Signs and symptoms of multiple system atrophy typically appear around 50 and rapidly progress for five to ten years. Although symptoms of MSA can vary between individuals, they generally include a combination of autonomic symptoms, parkinsonism, and cerebellar ataxia. The different symptoms can be used to classify MSA into the Parkinsonian subtype (MSA-P) and the cerebellar subtype (MSA-C).
Autonomic dysfunction is an essential manifestation of multiple system atrophy that causes symptoms related to involuntary bodily functions. Individuals may experience dizziness or fainting due to orthostatic hypotension where blood pressure drops when rising from a seated or lying position. Other symptoms may include erectile dysfunction, urinary incontinence, constipation, and decreased sweating. There may also be breathing problems, like sleep apnea and stridor (i.e., a high-pitched, whistling sound made when breathing).
Abnormal postures, including contractures in the hands or feet, bent spine, and antecollis (i.e. severe forward neck flexion that interferes with eating, speaking, and vision), may be part of the motor symptoms in a few individuals with MSA.
In the parkinsonism type of multiple system atrophy (MSA-P), individuals mainly experience Parkinson-like symptoms, such as slowness of movements (i.e., bradykinesia), shuffling gait, rigidity, slurred speech, and a tendency to fall. Unlike Parkinson’s classic “pill-rolling” resting tremor, MSA usually has a kinetic tremor, which occurs when the individual is in a specific position (e.g., extending their arms out) or moving. Another typical feature of MSA is a poor response to levodopa, a medication that is commonly used in the treatment of Parkinson disease.
The cerebellar type of multiple system atrophy (MSA-C) is characterized by progressive loss of coordination and balance. Symptoms can include a wide-based gait, uncoordinated limb movements, action tremors, and unusual eye movements (known as nystagmus).

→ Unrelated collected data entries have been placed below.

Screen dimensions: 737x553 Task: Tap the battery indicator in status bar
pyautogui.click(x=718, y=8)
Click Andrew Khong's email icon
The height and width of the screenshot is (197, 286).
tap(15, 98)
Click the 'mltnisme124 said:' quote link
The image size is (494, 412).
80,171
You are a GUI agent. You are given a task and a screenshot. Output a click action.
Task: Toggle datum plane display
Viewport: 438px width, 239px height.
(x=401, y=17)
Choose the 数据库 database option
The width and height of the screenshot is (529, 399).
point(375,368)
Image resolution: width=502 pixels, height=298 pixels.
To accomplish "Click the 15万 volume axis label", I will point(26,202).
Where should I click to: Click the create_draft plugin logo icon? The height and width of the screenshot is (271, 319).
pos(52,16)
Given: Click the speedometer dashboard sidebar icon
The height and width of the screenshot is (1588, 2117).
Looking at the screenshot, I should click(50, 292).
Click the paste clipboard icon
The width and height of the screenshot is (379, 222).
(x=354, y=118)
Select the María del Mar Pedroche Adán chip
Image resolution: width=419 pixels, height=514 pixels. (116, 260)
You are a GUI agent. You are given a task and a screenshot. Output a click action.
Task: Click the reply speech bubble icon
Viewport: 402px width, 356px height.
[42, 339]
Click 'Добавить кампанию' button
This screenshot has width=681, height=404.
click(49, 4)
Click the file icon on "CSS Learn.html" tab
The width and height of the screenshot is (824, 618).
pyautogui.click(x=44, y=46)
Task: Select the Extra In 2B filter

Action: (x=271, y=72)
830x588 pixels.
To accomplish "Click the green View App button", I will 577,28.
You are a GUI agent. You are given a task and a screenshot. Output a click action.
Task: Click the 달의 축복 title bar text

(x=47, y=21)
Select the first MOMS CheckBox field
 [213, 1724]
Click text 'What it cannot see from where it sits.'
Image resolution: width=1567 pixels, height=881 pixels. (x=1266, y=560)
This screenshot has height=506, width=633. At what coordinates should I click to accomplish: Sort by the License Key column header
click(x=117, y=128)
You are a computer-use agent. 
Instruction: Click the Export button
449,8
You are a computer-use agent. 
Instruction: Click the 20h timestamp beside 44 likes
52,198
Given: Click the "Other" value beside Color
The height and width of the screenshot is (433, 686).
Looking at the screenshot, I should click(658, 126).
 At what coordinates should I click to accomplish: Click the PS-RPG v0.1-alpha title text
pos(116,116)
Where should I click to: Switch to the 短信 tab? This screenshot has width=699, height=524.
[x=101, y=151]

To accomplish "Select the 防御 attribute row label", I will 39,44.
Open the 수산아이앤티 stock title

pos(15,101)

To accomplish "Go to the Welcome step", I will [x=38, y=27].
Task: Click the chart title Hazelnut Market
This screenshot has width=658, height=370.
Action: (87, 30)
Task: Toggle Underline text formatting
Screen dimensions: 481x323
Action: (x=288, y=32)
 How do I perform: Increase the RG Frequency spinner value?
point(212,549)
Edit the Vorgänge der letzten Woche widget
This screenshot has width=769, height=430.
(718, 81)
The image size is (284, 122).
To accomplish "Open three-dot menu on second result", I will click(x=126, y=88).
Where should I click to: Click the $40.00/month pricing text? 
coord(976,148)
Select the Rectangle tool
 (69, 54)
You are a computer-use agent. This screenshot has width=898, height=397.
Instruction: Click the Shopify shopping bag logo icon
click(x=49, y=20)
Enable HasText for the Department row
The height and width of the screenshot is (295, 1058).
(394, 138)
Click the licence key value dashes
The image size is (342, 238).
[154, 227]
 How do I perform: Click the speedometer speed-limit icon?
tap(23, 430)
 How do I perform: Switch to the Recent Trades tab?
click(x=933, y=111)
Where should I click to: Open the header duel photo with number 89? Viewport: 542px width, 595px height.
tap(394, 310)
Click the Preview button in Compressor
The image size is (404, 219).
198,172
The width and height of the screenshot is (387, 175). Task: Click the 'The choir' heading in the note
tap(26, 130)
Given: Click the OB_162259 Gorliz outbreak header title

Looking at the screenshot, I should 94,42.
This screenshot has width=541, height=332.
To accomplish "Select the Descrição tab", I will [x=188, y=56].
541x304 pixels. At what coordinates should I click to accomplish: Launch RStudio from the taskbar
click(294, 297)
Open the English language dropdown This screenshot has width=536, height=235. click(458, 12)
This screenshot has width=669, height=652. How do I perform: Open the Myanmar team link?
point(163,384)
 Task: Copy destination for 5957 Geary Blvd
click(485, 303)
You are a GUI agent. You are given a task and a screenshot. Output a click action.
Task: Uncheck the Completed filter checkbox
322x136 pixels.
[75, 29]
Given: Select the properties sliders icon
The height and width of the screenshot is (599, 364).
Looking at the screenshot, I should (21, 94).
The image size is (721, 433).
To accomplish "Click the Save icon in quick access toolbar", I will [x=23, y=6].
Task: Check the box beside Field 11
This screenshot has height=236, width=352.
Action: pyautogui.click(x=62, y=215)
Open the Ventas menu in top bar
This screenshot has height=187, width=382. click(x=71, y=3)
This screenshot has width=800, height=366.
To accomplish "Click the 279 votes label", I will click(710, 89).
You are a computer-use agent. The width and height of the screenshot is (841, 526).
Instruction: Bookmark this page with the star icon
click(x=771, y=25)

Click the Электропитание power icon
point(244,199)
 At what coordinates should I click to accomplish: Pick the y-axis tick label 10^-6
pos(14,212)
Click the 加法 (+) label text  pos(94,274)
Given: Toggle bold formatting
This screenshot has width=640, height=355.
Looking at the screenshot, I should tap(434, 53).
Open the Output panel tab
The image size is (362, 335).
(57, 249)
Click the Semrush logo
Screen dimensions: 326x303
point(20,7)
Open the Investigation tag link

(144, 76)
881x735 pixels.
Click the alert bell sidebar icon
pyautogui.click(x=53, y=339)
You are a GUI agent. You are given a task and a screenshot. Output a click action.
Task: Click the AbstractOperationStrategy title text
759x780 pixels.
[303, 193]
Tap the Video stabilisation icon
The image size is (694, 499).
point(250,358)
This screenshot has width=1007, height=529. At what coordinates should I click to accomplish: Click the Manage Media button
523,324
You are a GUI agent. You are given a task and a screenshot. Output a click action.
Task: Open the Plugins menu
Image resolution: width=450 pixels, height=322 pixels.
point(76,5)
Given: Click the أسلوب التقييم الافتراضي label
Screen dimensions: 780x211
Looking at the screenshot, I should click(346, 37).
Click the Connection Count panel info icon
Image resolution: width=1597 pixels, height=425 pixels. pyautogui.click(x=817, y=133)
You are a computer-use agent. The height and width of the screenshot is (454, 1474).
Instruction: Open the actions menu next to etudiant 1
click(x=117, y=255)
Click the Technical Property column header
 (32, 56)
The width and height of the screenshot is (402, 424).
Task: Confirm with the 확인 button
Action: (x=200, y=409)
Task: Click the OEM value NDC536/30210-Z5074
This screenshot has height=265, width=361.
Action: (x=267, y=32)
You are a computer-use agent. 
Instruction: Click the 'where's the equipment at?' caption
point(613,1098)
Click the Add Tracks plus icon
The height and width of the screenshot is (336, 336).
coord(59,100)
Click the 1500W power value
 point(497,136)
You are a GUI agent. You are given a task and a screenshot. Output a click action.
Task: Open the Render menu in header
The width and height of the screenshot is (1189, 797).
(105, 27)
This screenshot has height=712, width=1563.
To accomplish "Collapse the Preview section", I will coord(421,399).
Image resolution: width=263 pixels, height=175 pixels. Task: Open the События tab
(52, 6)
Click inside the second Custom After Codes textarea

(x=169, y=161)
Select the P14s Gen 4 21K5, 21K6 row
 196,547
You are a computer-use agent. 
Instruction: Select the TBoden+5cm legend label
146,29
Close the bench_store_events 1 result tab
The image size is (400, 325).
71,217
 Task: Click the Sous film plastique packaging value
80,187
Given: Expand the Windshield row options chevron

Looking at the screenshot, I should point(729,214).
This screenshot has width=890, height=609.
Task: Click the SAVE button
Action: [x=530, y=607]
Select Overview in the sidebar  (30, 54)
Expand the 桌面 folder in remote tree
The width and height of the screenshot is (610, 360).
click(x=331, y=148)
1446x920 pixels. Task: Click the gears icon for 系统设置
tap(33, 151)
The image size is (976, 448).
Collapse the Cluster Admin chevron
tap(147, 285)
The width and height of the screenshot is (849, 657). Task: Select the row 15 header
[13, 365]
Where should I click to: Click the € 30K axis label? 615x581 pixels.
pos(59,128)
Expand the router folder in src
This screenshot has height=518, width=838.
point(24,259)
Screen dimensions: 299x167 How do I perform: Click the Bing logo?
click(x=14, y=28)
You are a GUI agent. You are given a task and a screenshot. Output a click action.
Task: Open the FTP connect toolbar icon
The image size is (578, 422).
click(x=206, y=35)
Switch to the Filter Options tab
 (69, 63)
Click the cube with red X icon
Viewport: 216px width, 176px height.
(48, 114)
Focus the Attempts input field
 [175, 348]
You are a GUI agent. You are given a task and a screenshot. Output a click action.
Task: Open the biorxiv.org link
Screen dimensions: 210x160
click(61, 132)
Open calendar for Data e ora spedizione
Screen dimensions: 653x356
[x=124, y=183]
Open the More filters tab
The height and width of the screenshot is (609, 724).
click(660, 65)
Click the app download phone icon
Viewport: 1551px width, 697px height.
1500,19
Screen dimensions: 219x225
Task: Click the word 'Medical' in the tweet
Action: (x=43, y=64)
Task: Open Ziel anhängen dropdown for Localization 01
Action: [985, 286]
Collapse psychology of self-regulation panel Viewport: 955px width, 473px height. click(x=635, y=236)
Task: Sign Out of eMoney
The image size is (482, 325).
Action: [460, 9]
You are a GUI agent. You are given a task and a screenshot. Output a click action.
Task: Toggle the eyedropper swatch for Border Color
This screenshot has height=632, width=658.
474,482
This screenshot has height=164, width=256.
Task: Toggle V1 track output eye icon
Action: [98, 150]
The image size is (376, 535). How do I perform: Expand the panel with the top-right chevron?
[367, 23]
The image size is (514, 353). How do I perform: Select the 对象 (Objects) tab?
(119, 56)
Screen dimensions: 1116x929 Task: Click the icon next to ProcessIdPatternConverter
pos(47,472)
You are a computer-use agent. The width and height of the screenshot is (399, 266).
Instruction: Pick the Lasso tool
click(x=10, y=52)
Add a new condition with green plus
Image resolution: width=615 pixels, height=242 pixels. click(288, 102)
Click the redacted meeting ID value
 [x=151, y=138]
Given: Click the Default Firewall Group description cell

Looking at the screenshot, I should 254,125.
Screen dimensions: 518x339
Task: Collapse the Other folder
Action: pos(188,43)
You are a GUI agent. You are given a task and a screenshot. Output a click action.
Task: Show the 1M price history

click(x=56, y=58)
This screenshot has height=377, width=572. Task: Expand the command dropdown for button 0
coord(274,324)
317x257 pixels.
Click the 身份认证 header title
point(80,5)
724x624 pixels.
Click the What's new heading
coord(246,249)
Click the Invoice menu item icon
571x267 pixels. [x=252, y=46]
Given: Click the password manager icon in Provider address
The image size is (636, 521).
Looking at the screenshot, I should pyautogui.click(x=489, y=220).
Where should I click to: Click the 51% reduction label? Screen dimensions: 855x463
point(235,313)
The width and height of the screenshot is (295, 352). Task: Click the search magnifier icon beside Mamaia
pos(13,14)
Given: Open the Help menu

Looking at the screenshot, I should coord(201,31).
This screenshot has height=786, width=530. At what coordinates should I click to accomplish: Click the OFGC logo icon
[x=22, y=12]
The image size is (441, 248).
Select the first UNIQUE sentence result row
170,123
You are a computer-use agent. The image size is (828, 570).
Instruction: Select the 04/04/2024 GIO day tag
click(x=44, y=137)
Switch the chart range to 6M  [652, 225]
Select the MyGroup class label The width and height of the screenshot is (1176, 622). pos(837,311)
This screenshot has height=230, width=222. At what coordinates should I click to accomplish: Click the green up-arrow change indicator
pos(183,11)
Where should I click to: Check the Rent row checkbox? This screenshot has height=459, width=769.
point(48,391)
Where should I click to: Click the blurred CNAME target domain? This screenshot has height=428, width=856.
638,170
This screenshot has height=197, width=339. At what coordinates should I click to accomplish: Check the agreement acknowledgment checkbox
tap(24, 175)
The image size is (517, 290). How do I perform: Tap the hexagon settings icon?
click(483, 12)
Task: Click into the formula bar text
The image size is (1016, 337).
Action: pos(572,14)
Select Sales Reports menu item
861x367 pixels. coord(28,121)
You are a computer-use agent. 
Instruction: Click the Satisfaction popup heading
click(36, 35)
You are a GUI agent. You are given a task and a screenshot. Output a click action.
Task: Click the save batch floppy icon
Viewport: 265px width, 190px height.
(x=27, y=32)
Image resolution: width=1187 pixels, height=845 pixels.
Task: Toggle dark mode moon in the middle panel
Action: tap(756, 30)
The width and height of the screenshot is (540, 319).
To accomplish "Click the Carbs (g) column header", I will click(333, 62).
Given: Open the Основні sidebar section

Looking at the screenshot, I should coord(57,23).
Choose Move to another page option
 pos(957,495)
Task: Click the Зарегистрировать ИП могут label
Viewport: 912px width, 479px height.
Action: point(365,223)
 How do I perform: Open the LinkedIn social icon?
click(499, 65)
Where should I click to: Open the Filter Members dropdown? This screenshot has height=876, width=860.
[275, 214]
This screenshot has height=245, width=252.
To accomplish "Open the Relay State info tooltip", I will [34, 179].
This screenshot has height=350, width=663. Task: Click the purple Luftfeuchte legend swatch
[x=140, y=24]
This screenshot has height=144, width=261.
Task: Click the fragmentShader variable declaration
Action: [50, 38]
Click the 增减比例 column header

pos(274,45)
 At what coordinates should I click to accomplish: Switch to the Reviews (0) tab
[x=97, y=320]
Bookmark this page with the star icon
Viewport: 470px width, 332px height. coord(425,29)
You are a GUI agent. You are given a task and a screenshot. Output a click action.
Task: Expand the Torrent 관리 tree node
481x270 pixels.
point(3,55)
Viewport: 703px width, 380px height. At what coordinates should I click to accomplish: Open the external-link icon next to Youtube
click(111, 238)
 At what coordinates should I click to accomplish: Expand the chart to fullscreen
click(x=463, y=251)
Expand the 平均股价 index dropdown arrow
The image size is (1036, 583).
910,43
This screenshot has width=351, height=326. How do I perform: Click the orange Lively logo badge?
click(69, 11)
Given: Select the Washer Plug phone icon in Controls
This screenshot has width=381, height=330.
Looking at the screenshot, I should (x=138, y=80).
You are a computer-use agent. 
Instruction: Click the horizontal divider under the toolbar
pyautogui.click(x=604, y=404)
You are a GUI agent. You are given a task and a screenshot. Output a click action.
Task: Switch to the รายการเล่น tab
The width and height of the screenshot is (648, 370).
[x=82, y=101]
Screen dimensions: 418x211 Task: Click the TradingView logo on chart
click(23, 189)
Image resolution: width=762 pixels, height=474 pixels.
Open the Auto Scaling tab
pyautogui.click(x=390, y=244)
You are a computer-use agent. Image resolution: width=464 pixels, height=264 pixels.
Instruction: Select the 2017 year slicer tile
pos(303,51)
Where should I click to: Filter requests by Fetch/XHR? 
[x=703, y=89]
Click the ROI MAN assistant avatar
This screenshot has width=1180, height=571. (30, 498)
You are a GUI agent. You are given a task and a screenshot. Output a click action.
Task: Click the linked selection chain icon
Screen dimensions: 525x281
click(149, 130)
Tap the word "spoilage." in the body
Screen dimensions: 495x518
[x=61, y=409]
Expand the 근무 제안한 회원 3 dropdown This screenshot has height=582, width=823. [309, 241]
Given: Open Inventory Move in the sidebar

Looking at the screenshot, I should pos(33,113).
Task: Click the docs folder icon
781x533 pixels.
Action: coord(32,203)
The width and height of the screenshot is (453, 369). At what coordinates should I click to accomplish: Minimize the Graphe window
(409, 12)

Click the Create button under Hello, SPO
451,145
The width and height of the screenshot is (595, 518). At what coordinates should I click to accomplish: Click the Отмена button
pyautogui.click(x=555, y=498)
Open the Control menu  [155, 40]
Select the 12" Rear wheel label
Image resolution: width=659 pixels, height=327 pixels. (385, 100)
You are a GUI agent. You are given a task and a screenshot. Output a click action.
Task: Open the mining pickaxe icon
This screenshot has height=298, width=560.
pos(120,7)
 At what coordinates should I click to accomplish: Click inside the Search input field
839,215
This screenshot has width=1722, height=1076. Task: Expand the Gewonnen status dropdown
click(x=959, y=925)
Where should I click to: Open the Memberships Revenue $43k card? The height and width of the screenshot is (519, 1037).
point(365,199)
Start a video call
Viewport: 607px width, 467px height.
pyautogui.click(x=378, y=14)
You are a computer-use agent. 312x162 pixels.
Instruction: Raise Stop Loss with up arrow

In advanced stages, individuals may develop frequent falls, voice-tone changes, difficulty articulating words, and difficulty swallowing due to muscle weakness. This may lead to potentially life-threatening complications, like aspiration pneumonia. Generally speaking, MSA tends to progress more rapidly than Parkinson disease; and most people require walking aids, such as a cane or walker, within a few years after symptoms begin.